## Requirement
Convert every line of the items below into a JSON list of strings, one string per line, leaving out blank lines.

## Dataset records
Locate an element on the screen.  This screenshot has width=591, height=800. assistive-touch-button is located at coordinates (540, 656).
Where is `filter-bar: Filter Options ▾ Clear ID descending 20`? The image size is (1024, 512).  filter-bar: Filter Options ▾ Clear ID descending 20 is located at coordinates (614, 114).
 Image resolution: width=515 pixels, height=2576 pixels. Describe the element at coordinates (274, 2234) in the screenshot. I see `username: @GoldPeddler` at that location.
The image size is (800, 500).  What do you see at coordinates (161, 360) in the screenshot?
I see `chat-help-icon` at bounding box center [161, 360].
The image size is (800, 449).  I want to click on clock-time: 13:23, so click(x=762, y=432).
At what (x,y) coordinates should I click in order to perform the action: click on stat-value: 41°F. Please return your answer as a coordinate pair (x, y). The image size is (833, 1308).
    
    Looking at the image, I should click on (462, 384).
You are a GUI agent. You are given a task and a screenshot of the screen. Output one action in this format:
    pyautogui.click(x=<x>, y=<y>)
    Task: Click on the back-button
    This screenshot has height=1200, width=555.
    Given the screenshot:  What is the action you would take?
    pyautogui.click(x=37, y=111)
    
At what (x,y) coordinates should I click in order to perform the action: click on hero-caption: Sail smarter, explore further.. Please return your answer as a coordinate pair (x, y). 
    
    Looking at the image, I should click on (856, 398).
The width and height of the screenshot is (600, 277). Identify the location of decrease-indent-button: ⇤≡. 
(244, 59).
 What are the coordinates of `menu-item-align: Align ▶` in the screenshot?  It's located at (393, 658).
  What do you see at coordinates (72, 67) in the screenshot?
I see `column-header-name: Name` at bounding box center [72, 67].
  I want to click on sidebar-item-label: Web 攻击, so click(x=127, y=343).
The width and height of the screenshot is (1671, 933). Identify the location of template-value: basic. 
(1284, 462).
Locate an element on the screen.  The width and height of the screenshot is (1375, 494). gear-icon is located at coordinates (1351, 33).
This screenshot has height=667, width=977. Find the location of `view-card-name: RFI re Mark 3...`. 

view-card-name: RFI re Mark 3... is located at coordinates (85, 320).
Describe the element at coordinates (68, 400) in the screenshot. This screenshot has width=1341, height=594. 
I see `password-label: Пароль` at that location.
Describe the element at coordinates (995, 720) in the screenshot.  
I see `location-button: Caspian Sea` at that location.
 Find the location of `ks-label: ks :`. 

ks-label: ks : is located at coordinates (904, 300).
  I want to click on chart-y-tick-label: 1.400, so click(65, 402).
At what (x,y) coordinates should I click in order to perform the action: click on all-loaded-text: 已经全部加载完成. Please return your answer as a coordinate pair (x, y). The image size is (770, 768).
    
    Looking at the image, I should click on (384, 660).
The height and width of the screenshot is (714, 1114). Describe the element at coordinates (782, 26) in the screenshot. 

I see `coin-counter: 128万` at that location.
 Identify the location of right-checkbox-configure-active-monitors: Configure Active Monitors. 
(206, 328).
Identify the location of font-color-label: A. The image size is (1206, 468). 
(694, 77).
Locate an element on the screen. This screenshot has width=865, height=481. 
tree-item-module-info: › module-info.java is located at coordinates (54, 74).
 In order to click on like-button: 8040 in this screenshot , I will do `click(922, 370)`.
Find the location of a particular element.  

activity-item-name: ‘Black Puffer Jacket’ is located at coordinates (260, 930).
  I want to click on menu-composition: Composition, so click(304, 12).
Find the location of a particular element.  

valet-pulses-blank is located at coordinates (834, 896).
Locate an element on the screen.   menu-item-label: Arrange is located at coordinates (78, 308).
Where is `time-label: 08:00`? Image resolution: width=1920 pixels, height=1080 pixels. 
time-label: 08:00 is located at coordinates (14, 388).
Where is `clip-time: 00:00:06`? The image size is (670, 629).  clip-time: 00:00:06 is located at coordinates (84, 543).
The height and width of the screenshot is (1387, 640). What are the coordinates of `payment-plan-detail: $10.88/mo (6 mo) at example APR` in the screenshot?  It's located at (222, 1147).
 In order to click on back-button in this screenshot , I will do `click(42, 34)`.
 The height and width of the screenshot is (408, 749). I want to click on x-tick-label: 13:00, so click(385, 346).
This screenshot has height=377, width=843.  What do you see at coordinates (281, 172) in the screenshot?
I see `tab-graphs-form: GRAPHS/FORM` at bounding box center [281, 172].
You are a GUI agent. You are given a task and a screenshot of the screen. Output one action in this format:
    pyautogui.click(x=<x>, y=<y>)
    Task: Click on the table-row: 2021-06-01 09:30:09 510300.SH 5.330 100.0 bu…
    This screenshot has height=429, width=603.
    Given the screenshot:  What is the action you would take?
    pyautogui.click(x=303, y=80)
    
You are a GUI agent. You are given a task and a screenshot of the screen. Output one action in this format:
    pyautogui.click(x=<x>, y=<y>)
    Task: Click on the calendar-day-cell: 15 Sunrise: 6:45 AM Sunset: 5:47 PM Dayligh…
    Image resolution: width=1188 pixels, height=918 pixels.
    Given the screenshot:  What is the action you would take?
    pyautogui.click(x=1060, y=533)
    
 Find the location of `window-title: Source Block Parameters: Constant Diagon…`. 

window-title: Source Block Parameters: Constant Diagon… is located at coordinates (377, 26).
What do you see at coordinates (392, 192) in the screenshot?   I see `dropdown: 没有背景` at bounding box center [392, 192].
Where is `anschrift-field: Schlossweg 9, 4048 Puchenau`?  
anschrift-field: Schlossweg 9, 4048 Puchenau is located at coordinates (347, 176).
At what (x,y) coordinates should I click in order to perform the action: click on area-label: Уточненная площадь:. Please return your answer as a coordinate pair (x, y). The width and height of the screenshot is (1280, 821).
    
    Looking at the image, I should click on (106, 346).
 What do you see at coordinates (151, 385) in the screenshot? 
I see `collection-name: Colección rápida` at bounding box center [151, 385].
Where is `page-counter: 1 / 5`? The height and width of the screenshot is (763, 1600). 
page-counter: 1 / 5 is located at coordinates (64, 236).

## Exercise solution
[
  "Locate an element on the screen.  This screenshot has width=591, height=800. assistive-touch-button is located at coordinates (540, 656).",
  "Where is `filter-bar: Filter Options ▾ Clear ID descending 20`? The image size is (1024, 512).  filter-bar: Filter Options ▾ Clear ID descending 20 is located at coordinates (614, 114).",
  " Image resolution: width=515 pixels, height=2576 pixels. Describe the element at coordinates (274, 2234) in the screenshot. I see `username: @GoldPeddler` at that location.",
  "The image size is (800, 500).  What do you see at coordinates (161, 360) in the screenshot?",
  "I see `chat-help-icon` at bounding box center [161, 360].",
  "The image size is (800, 449).  I want to click on clock-time: 13:23, so click(x=762, y=432).",
  "At what (x,y) coordinates should I click in order to perform the action: click on stat-value: 41°F. Please return your answer as a coordinate pair (x, y). The image size is (833, 1308).",
  "    Looking at the image, I should click on (462, 384).",
  "You are a GUI agent. You are given a task and a screenshot of the screen. Output one action in this format:",
  "    pyautogui.click(x=<x>, y=<y>)",
  "    Task: Click on the back-button",
  "    This screenshot has height=1200, width=555.",
  "    Given the screenshot:  What is the action you would take?",
  "    pyautogui.click(x=37, y=111)",
  "At what (x,y) coordinates should I click in order to perform the action: click on hero-caption: Sail smarter, explore further.. Please return your answer as a coordinate pair (x, y). ",
  "    Looking at the image, I should click on (856, 398).",
  "The width and height of the screenshot is (600, 277). Identify the location of decrease-indent-button: ⇤≡. ",
  "(244, 59).",
  " What are the coordinates of `menu-item-align: Align ▶` in the screenshot?  It's located at (393, 658).",
  "  What do you see at coordinates (72, 67) in the screenshot?",
  "I see `column-header-name: Name` at bounding box center [72, 67].",
  "  I want to click on sidebar-item-label: Web 攻击, so click(x=127, y=343).",
  "The width and height of the screenshot is (1671, 933). Identify the location of template-value: basic. ",
  "(1284, 462).",
  "Locate an element on the screen.  The width and height of the screenshot is (1375, 494). gear-icon is located at coordinates (1351, 33).",
  "This screenshot has height=667, width=977. Find the location of `view-card-name: RFI re Mark 3...`. ",
  "view-card-name: RFI re Mark 3... is located at coordinates (85, 320).",
  "Describe the element at coordinates (68, 400) in the screenshot. This screenshot has width=1341, height=594. ",
  "I see `password-label: Пароль` at that location.",
  "Describe the element at coordinates (995, 720) in the screenshot.  ",
  "I see `location-button: Caspian Sea` at that location.",
  " Find the location of `ks-label: ks :`. ",
  "ks-label: ks : is located at coordinates (904, 300).",
  "  I want to click on chart-y-tick-label: 1.400, so click(65, 402).",
  "At what (x,y) coordinates should I click in order to perform the action: click on all-loaded-text: 已经全部加载完成. Please return your answer as a coordinate pair (x, y). The image size is (770, 768).",
  "    Looking at the image, I should click on (384, 660).",
  "The height and width of the screenshot is (714, 1114). Describe the element at coordinates (782, 26) in the screenshot. ",
  "I see `coin-counter: 128万` at that location.",
  " Identify the location of right-checkbox-configure-active-monitors: Configure Active Monitors. ",
  "(206, 328).",
  "Identify the location of font-color-label: A. The image size is (1206, 468). ",
  "(694, 77).",
  "Locate an element on the screen. This screenshot has width=865, height=481. ",
  "tree-item-module-info: › module-info.java is located at coordinates (54, 74).",
  " In order to click on like-button: 8040 in this screenshot , I will do `click(922, 370)`.",
  "Find the location of a particular element.  ",
  "activity-item-name: ‘Black Puffer Jacket’ is located at coordinates (260, 930).",
  "  I want to click on menu-composition: Composition, so click(304, 12).",
  "Find the location of a particular element.  ",
  "valet-pulses-blank is located at coordinates (834, 896).",
  "Locate an element on the screen.   menu-item-label: Arrange is located at coordinates (78, 308).",
  "Where is `time-label: 08:00`? Image resolution: width=1920 pixels, height=1080 pixels. ",
  "time-label: 08:00 is located at coordinates (14, 388).",
  "Where is `clip-time: 00:00:06`? The image size is (670, 629).  clip-time: 00:00:06 is located at coordinates (84, 543).",
  "The height and width of the screenshot is (1387, 640). What are the coordinates of `payment-plan-detail: $10.88/mo (6 mo) at example APR` in the screenshot?  It's located at (222, 1147).",
  " In order to click on back-button in this screenshot , I will do `click(42, 34)`.",
  " The height and width of the screenshot is (408, 749). I want to click on x-tick-label: 13:00, so click(385, 346).",
  "This screenshot has height=377, width=843.  What do you see at coordinates (281, 172) in the screenshot?",
  "I see `tab-graphs-form: GRAPHS/FORM` at bounding box center [281, 172].",
  "You are a GUI agent. You are given a task and a screenshot of the screen. Output one action in this format:",
  "    pyautogui.click(x=<x>, y=<y>)",
  "    Task: Click on the table-row: 2021-06-01 09:30:09 510300.SH 5.330 100.0 bu…",
  "    This screenshot has height=429, width=603.",
  "    Given the screenshot:  What is the action you would take?",
  "    pyautogui.click(x=303, y=80)",
  "You are a GUI agent. You are given a task and a screenshot of the screen. Output one action in this format:",
  "    pyautogui.click(x=<x>, y=<y>)",
  "    Task: Click on the calendar-day-cell: 15 Sunrise: 6:45 AM Sunset: 5:47 PM Dayligh…",
  "    Image resolution: width=1188 pixels, height=918 pixels.",
  "    Given the screenshot:  What is the action you would take?",
  "    pyautogui.click(x=1060, y=533)",
  " Find the location of `window-title: Source Block Parameters: Constant Diagon…`. ",
  "window-title: Source Block Parameters: Constant Diagon… is located at coordinates (377, 26).",
  "What do you see at coordinates (392, 192) in the screenshot?   I see `dropdown: 没有背景` at bounding box center [392, 192].",
  "Where is `anschrift-field: Schlossweg 9, 4048 Puchenau`?  ",
  "anschrift-field: Schlossweg 9, 4048 Puchenau is located at coordinates (347, 176).",
  "At what (x,y) coordinates should I click in order to perform the action: click on area-label: Уточненная площадь:. Please return your answer as a coordinate pair (x, y). The width and height of the screenshot is (1280, 821).",
  "    Looking at the image, I should click on (106, 346).",
  " What do you see at coordinates (151, 385) in the screenshot? ",
  "I see `collection-name: Colección rápida` at bounding box center [151, 385].",
  "Where is `page-counter: 1 / 5`? The height and width of the screenshot is (763, 1600). ",
  "page-counter: 1 / 5 is located at coordinates (64, 236)."
]